= Anastasia Ivanova (statistician) =

Biostatistician

Anastasia V. Ivanova is a biostatistician whose research focuses on clinical trials, including applications in precision medicine, oncology, the treatment of asthma, and connections between back pain treatment and opioid addiction. Educated in Russia and the US, she is a professor in the Department of Biostatistics at the UNC Gillings School of Global Public Health, part of the University of North Carolina at Chapel Hill.

==Education and career==
Ivanova received a master's degree in mathematics from Moscow State University in 1988, and completed a doctorate in mathematics there in 1992. Her dissertation, Stochastic Stability of Algorithms when Solving Partial Differential Equations with the Monte Carlo Method, was supervised by Sergey Yermakov. After moving to the US, she received a second Ph.D. in statistics in 1998, at the University of Maryland, Baltimore County. Her second dissertation, A Birth and Death Urn for Randomized Clinical Trials, was supervised by William F. Rosenberger.

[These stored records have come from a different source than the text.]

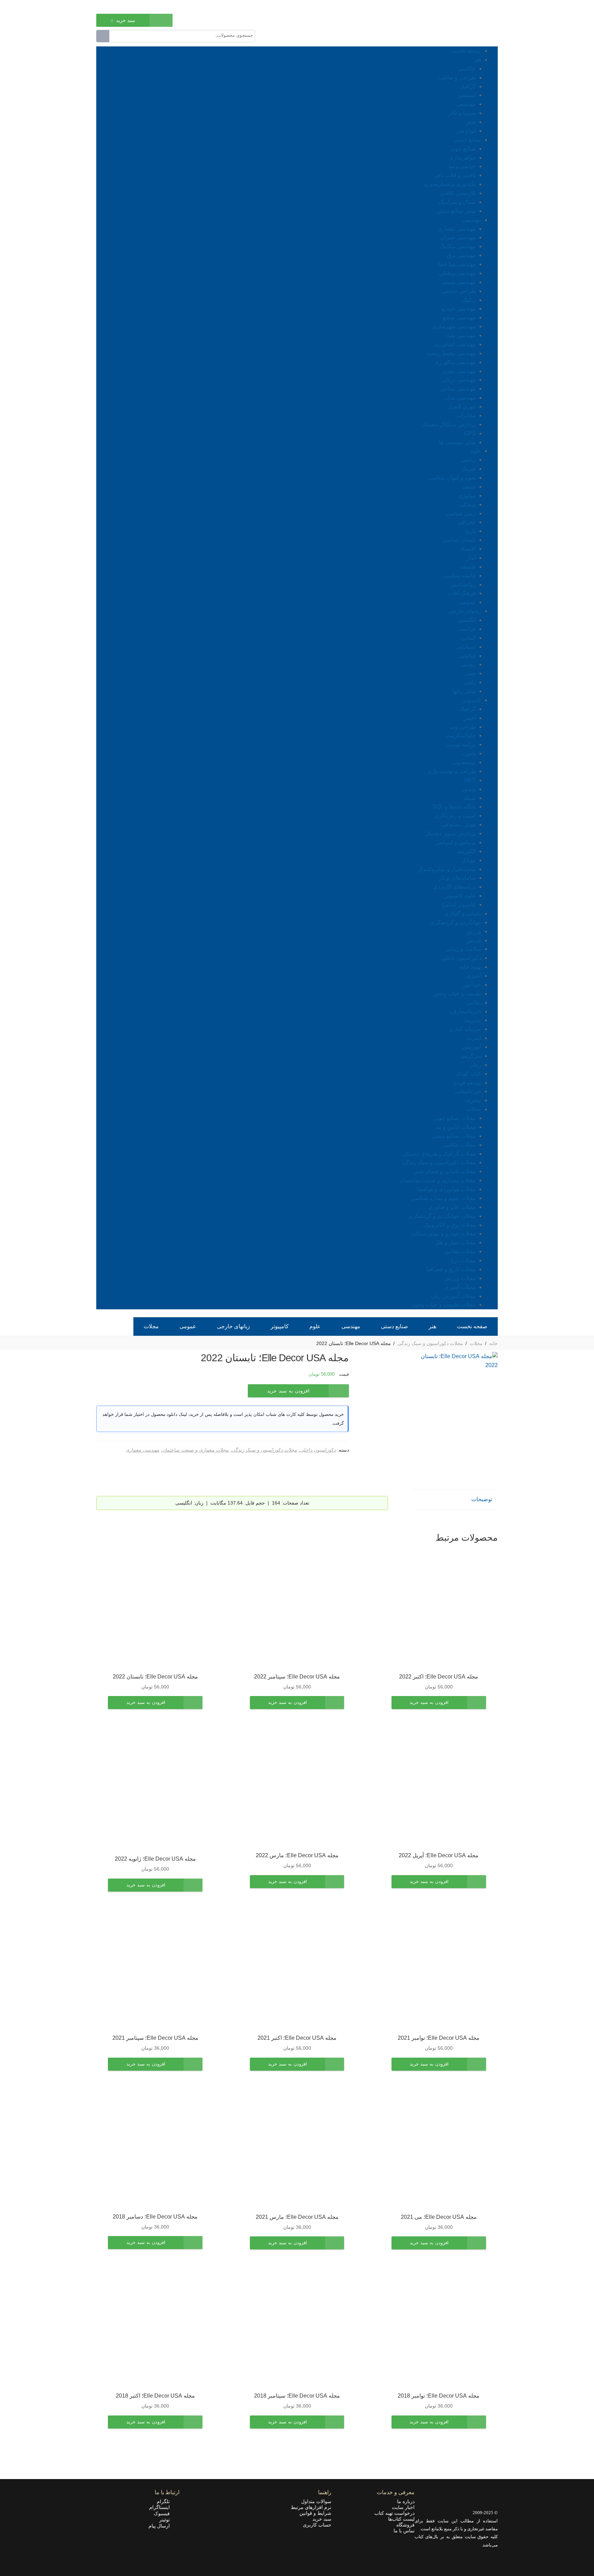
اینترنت (473, 1038)
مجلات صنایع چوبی (454, 1118)
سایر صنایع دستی (456, 211)
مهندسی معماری (457, 229)
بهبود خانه (470, 967)
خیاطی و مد (462, 166)
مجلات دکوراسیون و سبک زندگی (439, 1162)
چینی (470, 673)
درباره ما (406, 2501)
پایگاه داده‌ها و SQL (454, 807)
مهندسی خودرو (458, 308)
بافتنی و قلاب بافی (454, 175)
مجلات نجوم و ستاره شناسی (443, 1198)
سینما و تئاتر (462, 113)
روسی (468, 664)
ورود (132, 6)
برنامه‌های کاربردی (454, 887)
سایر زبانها (464, 691)
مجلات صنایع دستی (454, 1136)
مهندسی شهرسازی (454, 326)
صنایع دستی (467, 140)
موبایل (468, 860)
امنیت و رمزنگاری (455, 815)
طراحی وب (463, 727)
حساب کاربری (317, 2525)
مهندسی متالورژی (455, 362)
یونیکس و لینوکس (456, 842)
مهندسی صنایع (459, 317)
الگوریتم (466, 851)
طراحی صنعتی (459, 291)
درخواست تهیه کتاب (394, 2513)
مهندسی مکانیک (458, 246)
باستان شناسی (459, 540)
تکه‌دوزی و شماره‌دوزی (449, 184)
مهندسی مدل (461, 397)
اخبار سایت (403, 2507)
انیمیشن (467, 95)
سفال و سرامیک (457, 202)
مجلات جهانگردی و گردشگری (442, 1216)
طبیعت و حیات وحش (457, 994)
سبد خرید (321, 2519)
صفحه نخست (466, 51)
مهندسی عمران (458, 237)
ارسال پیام (161, 2526)
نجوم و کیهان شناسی (452, 478)
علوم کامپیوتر (460, 896)
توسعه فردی (467, 1083)
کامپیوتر (472, 700)
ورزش (473, 931)
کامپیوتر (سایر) (459, 904)
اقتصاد (468, 549)
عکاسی (467, 68)
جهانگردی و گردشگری (455, 922)
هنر (477, 60)
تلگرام (165, 2501)
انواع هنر (466, 131)
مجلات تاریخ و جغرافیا (451, 1269)
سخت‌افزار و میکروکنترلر (447, 869)
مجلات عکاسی (459, 1145)
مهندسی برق (461, 255)
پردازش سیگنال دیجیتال (449, 424)
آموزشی (471, 1047)
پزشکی (467, 504)
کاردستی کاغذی (458, 193)
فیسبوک (164, 2513)
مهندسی (471, 220)
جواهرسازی (462, 158)
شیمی (469, 486)
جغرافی (467, 522)
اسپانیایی (466, 647)
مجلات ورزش (460, 1278)
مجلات (473, 1109)
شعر (470, 122)
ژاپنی (470, 682)
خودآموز (472, 985)
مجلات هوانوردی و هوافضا (446, 1189)
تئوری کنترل (462, 406)
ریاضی (468, 460)
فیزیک (469, 469)
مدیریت (472, 1020)
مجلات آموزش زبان (453, 1296)
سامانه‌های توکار (457, 878)
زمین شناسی (461, 513)
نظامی (473, 1002)
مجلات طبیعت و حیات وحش (443, 1305)
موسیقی (466, 104)
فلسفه (468, 567)
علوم (475, 451)
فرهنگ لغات (462, 593)
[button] (439, 1702)
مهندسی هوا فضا (457, 264)
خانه (493, 1343)
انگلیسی (466, 620)
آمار (471, 558)
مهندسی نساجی (458, 389)
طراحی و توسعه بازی (451, 771)
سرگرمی (470, 1056)
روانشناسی (463, 584)
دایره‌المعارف (466, 1011)
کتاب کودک (468, 1074)
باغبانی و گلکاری (462, 913)
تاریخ (470, 531)
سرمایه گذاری (465, 1029)
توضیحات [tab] (481, 1499)
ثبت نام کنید (107, 6)
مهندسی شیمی (459, 282)
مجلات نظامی (460, 1251)
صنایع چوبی (463, 149)
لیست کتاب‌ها (401, 2519)
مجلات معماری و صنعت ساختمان (437, 1180)
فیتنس (473, 940)
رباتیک (469, 300)
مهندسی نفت (461, 335)
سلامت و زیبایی (463, 949)
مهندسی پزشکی (457, 273)
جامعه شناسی (459, 576)
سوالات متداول (316, 2501)
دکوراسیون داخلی (461, 958)
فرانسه (467, 629)
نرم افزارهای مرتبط (311, 2507)
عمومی (467, 602)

She became an assistant professor in the Department of Epidemiology and Biostatistics at Case Western Reserve University from 1998 until 1999, when she moved to the University of North Carolina at Chapel Hill as an assistant professor in the Department of Biostatistics. She added an affiliation with the UNC Lineberger Comprehensive Cancer Center in 2001. She was promoted to associate professor in 2006 and full professor in 2018.

==Recognition==
Ivanova was named as a Fellow of the American Statistical Association in 2020.